Right up to the last paragraph, I wanted to say, it’s not a bug, it’s a feature! That being able to do the thing is a new retirement benefit, and lists are because you will be pulled away and have no time.... How fun to do what you want to do!

But you have explained the drift, and I get that, and the summary of getting things done is very useful. Make your list. I was fascinated that it was on the computer and not your phone. Do you email it to yourself? You won’t, I would think, be on the computer as much...

I am turning over options of productivity now. I cut loose my trainee, handed in reports, have no speaking gigs on horizon, and my work now will be much less interactive. I need to set some parameters terms for different computer tasks, knowing that if I stay at one thing too long, I will distract myself and not get things done until I jolt out of it and scramble, which would not be optimal.

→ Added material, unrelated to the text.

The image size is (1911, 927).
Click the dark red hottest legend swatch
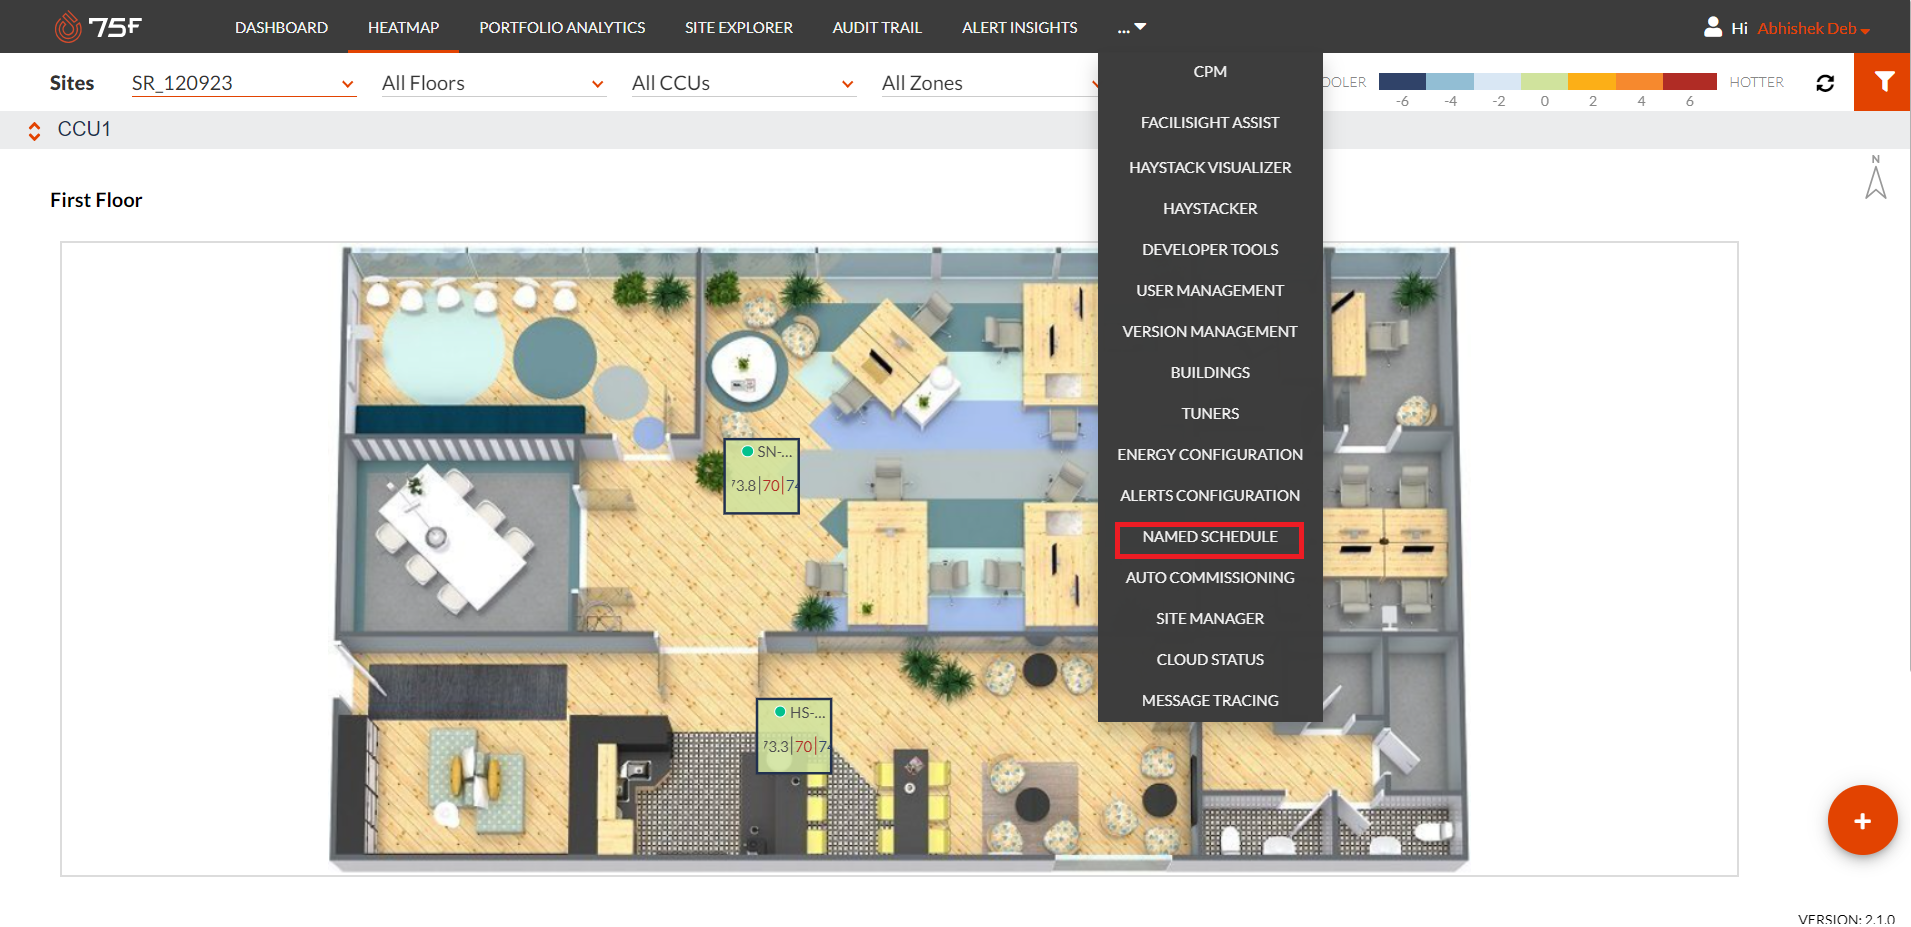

Also Peter has agreed to go to the Y, which is going to be seismic around here. While ultimately exercise will give him more energy, I need to scale expectations for house tasks so he still has down time with the loss of exercise hours. Luckily, I am really sick of house tasks, and we are pretty broke for a while. Keeping up with weeding my newly improved yard is a pain (though it reinforces the need to squat and lunge) and I am toying with pushing myself outside for a few minutes to weed once or twice a day to break up the computer time. I have no fear of being absorbed into doing too much of it. We shall see.

Fun to be inspired by you starting something new while I am starting something new. Also, tipping toward patriarchy smashing for you after this weekend, some of the comments on the women’s team were just vile. Grr.
Liz

Nan S said...

Yay, Peter and the Y!!!!

Re: computer lists and software tools: Of course whatever software I pick to do the list will live in the cloud and sync between the computer, the phone, and the iPad! I could do that with an ordinary spreadsheet stored on Google Drive or Evernote, but I’m going more elaborate. I have in the past used ToDoist, which is free, and also allows you to create a new item via email or even verbally to the Amazon Echo. But right now, I’m using Trello, which is much more visually oriented and kind of a project management system developed by software developers for software developers. I have apps on the Apple devices and use it on the web on the computer. The computer is much easier to type into than either of the little things.

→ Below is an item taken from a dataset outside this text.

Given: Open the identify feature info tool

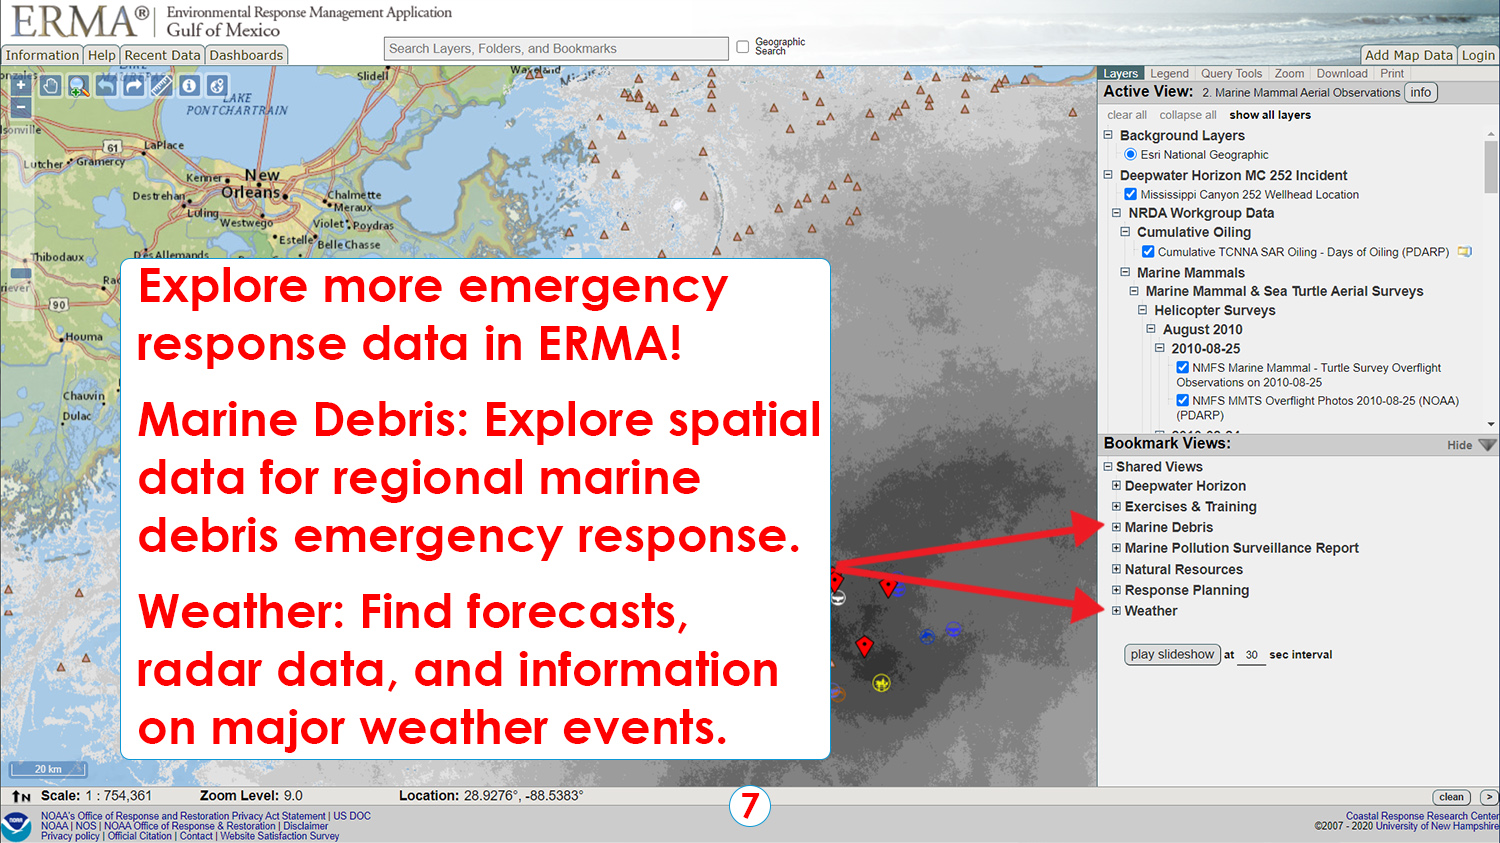Looking at the screenshot, I should pos(189,86).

I’m sticking my toe in political waters. commented on a blog by a conservative economist, on immigration jeez, what a firestorm/shitshow!

New patterns, new habits, new rhythms. I like it!

KCF said...

You have my rapt attention. Rapt, I tell you. I am living vicariously through you, my friend.

So much of me aches to be back in the life you are in now. I mean, I obvi had to hustle up work, and not just occasional work, but real work and then had to do said work, but, oh, I was a mistress of my time and I had the work/home thing fine-tuned to a well-oiled machine.

But new milieus require new systems, for sure. Took me the better part of 2 years to come up with how to handle the multiplicity of my many work projects compared to the chunkiness of my finite freelance ones. I won't bore you with the ins and outs of my work productivity (and I went through several evolving systems and have no doubt the systems will continue to fine-tune), but I totally appreciate the discombobulation of new circumstances for which you don't yet have the infrastructure.

Keep writing--I am truly your biggest fan of these posts!